◆ WHAT THIS EXERCISE ASKS
(1) Reproduce word for word the portion of the thermal load problem below between "The sensible thermal" and "its setpoint value.", inclusive.
(2) Answer these questions using the thermal load problem below:
(a) What is the thermal conductivity of the walls?
(b) What outdoor temperature is given?
(c) In the second question, which rooms are in "free-running"?

◆ DOCUMENT PASSAGE
* * * * * * * * *

Sensible thermal load in steady-state

The sensible thermal load is the heat flow rate that must to be added to a space by the heating, ventilation and air-conditioning (HVAC) system in order to maintain the air temperature at its setpoint value.

Problem

Data

A building is formed of 4 rooms with the dimensions (Figure 1):

• \(L = 6, \, l = 3\, \mathrm{m}\), lengths,

• \(H = 3 \, \mathrm{m}\), height.

• \(w = 0.20 \, \mathrm{m}\), width of the walls.

Figure 1. Plan of the building

The thermal conductivity of the walls is \(\lambda = 1.7 \, \mathrm{W/(m \, K)}\).

The convective heat coefficients between the walls and the indoor and outdoor air are \(h_i = 8 \, \mathrm{W/(m^2 \, K)}\) and \(h_o = 25 \, \mathrm{W/(m^2 \, K)}\) respectively.

The short-wave solar radiation absorbed by each wall is \(E = 200 \, \mathrm{W/m^2}\).

The outdoor temperature is \(T_o = 0 \, \mathrm{°C}\).

Questions

1. Let’s consider that all four rooms are controlled by a HVAC system at the setpoint temperatures 20 °C, 20 °C, 22 °C, 18 °C for rooms 1, 2, 3, and 4, respectively and that there is no solar radiation on the walls. Find the thermal loads of the four rooms.

2. From now on, let’s consider that there is solar radiation absorbed by the walls and that rooms 1 and 3 are controlled by a HVAC system while rooms 2 and 4 are in “free-running”. Find the thermal loads of rooms 1 and 3 and the temperatures of the indoor air of rooms 2 and 4.

3. Room 2 in ventilated with an air-flow rate of \(ACH = 1 \, \mathrm{volume /hour}\) (ACH is the number of air-changes per hour). The density and specific heat of the air are \(\rho = 1.2 \, \mathrm{kg/m^3}\) and \(c = 1000 \, \mathrm{J/(kg \, K)}\), respectively. The outdoor air enters in room 2, then is moves to room 4 and, from here, it gets outdoors. Find the thermal loads of rooms 1 and 3 and the temperatures of the indoor air of rooms 2 and 4.

* * * * * * * * *

◆ STORED DATA
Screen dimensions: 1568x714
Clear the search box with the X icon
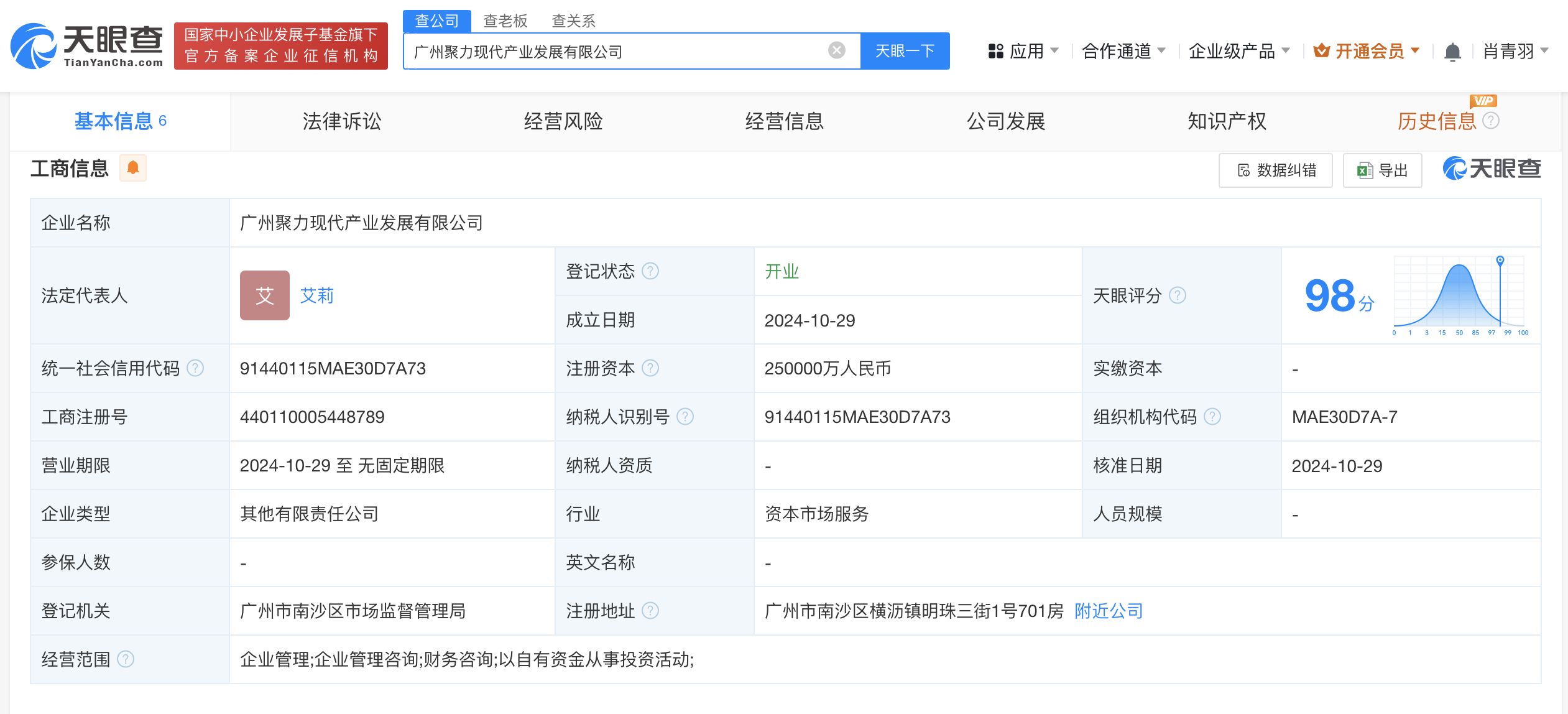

* * * * * * * * *

◆ RESULTS FOR EACH TASK
(1)
The sensible thermal load is the heat flow rate that must to be added to a space by the heating, ventilation and air-conditioning (HVAC) system in order to maintain the air temperature at its setpoint value.

(2)
(a) 1.7 W/(m K)
(b) 0 °C
(c) Rooms 2 and 4